Registros para localizar palabras y elementos:
-- -- --

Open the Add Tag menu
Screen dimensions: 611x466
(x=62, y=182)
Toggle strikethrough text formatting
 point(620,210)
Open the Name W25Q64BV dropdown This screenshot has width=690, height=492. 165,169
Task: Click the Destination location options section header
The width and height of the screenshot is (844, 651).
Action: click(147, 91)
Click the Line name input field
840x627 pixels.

-- -- --

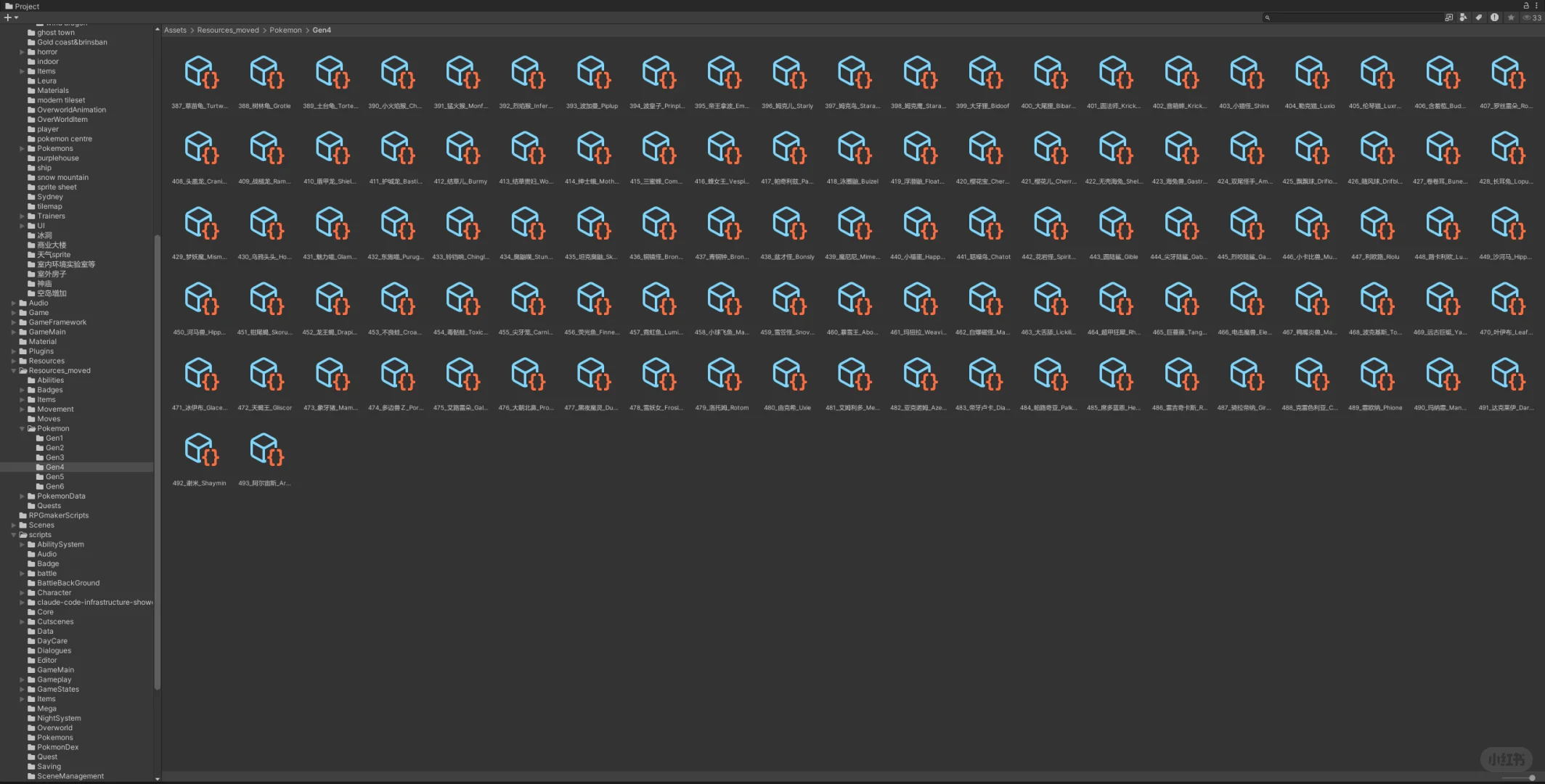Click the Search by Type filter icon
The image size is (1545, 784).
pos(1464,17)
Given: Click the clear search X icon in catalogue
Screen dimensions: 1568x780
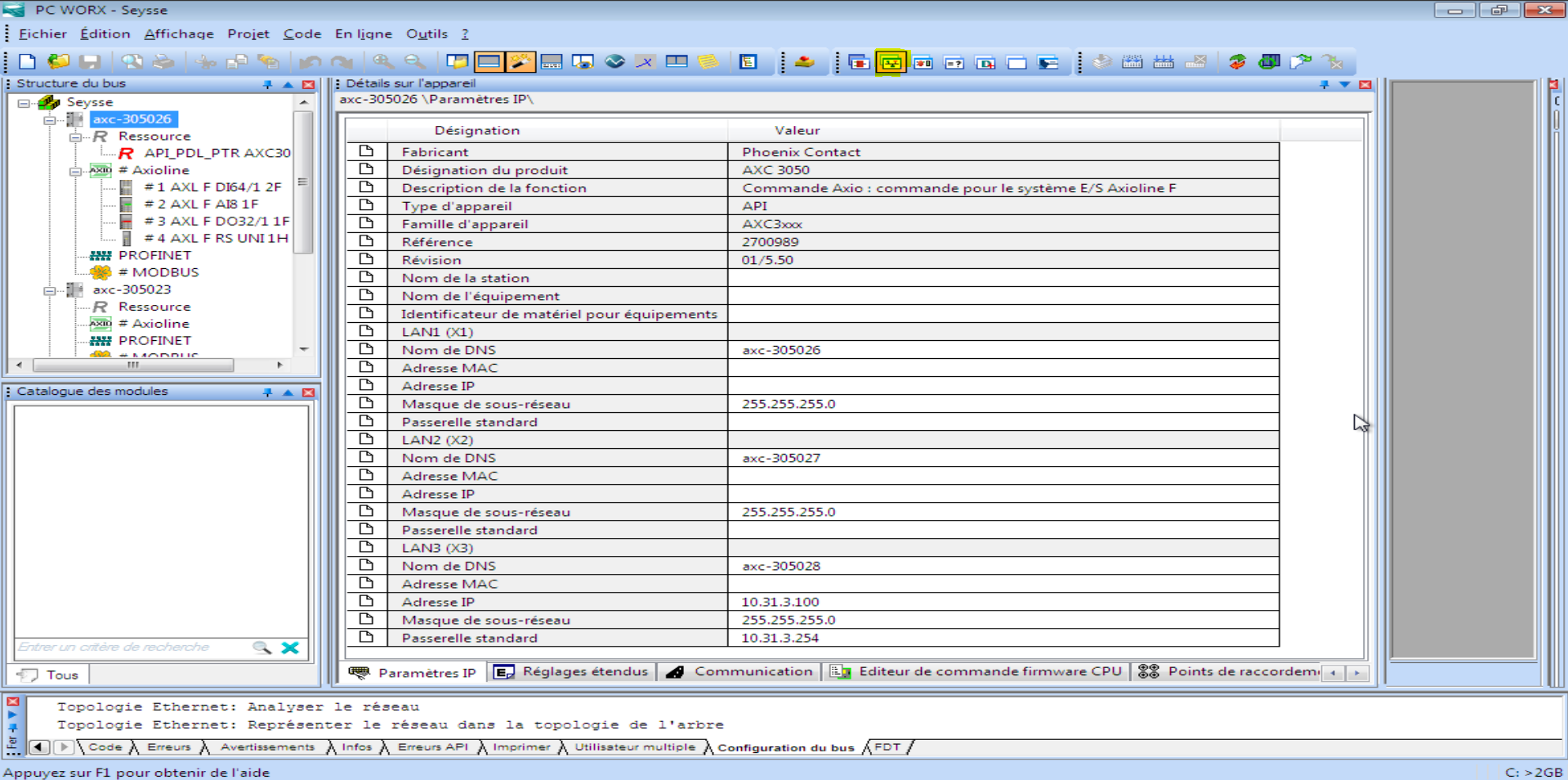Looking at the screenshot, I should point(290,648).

-- -- --

» **Tarea**: Duplica tal cual las líneas de los registros, desde la que contiene "Toggle strikethrough text formatting" hasta la que contiene "840x627 pixels.", ambas incluidas.

» **Respuesta**:
Toggle strikethrough text formatting
 point(620,210)
Open the Name W25Q64BV dropdown This screenshot has width=690, height=492. 165,169
Task: Click the Destination location options section header
The width and height of the screenshot is (844, 651).
Action: click(147, 91)
Click the Line name input field
840x627 pixels.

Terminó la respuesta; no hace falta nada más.